Agricultores concienciados

Se han instalado 300 estacas de madera de 1,5 metros de altura y 5 centímetro de diámetro para que actúen como posaderos donde no los haya naturales. El mochuelo los necesita para acechar desde ellos a los pequeños animales que caza. También se han colocado 43 cajas─nido y se han plantado 180 almendros que, además de proporcionar otra fuente de recursos al agricultor, serán idóneos para guarecer al ave y a sus puestas.

Brinzal ha creado un distintivo que identifica a los agricultores implicados como colaboradores, con el fin de que ofrezcan a sus clientes la protección de los mochuelos como un valor añadido de los productos.
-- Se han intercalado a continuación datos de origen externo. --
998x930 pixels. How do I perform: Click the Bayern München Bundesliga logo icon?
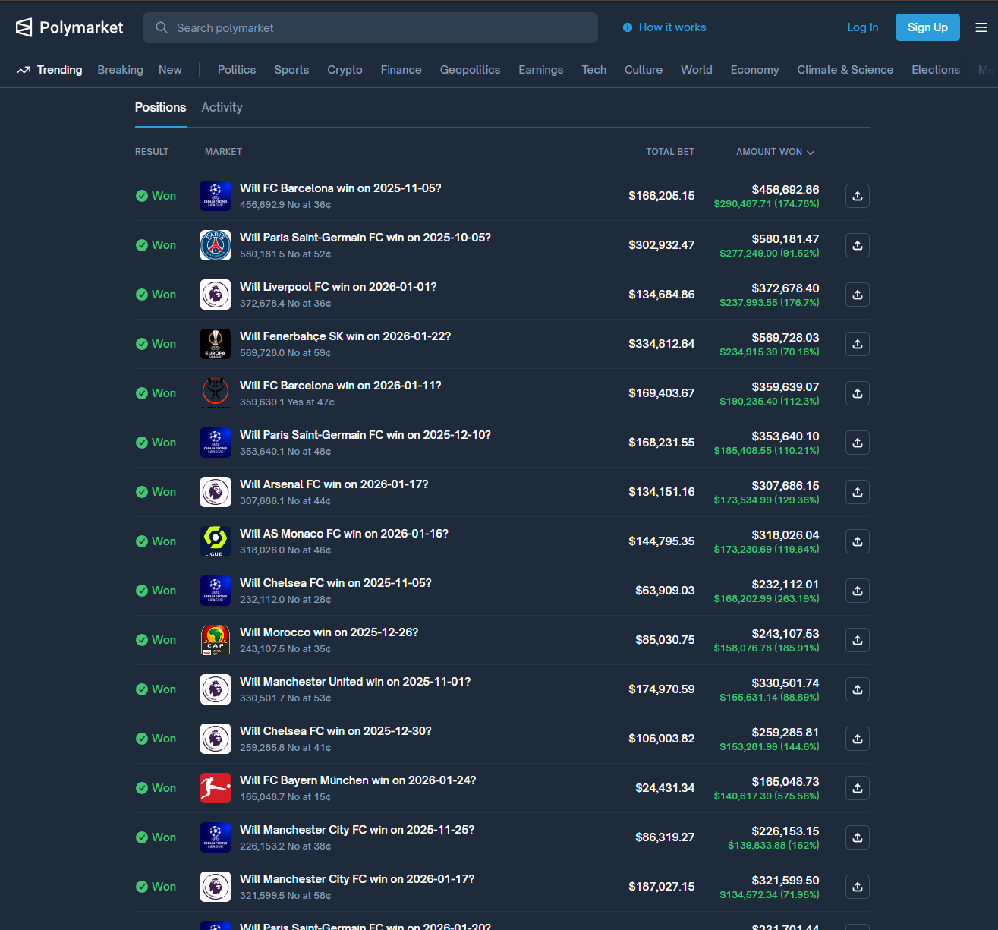216,788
Dos productores de aceite, vino y vinagre ecológicos y cinco cooperativas de consumo ostentan ya el logotipo, que muestra la silueta negra de la rapaz sobre una rama blanca. Además de la etiqueta, los envases van acompañados de un folleto que explica al comprador los objetivos del proyecto.

Se han liberado 38 animales, de los que 11 nacieron en programas de cría en cautividad

La iniciativa de Brinzal busca mejorar los hábitats de las poblaciones ya existentes de mochuelos pero, además, se han reforzado las mismas con ejemplares liberados. A finales de enero de este año se soltaron 25 individuos en Morata de Tajuña. Y a principios de marzo tuvo lugar la suelta de otros 13 ejemplares.
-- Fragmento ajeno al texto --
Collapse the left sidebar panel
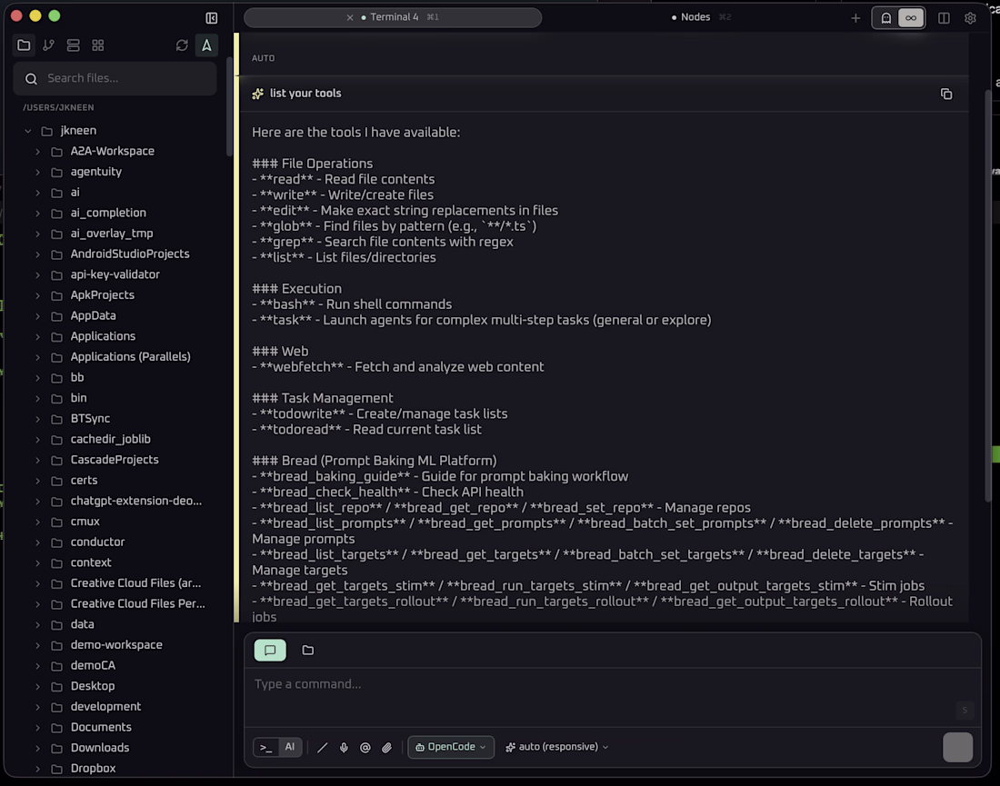click(212, 17)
De estos 38 mochuelos liberados, 11 nacieron en programas de cría en cautividad. “El resto proceden de diversos puntos de la Comunidad de Madrid, y nos llegaron para que los atendiéramos de diferentes problemas, principalmente traumatismos”, explica Patricia Orejas, bióloga y coordinadora de la entidad.

Brinzal dispone del único centro de recuperación especializado en rapaces nocturnas de España, que se halla en el parque madrileño de la Casa de Campo y en el que son atendidos anualmente más de 600 de estas aves y un número similar de animales autóctonos de otros tipos.

En el centro se aplican técnicas tan sorprendentes para la rehabilitación como "la acupuntura o la homeopatía”, explica Orejas. También se entrena a las aves jóvenes para que aprendan a escapar de los depredadores y se han construido unos grandes aviarios circulares para potenciar su musculatura con vuelos continuos (en los rectangulares o con otras formas, el animal sólo puede hacer planeos cortos de un extremo al otro).

Íñigo Zuberogoitia, experto en rapaces nocturnas, señala que “el mochuelo no está catalogado todavía como especie amenazada, y es difícil cuantificar su declive”, aunque éste resulta innegable. En el País Vasco, la zona donde trabaja principalmente el biólogo, "su número cayó un 20% entre los años 90 y el 2009”, expone. “Como depende al cien por cien de la conservación del hábitat: cuando éste se altera, se acabó el mochuelo”, afirma con rotundidad.

Precisamente eso es lo que trata de evitar el proyecto de Brinzal, que a sus responsables les encantaría poder extender a otras zonas del país. Pero la falta de recursos obliga a ser realistas, y por ahora habrá que conformarse con seguir oyendo el peculiar maullido del mochuelo en la vega del Tajuña.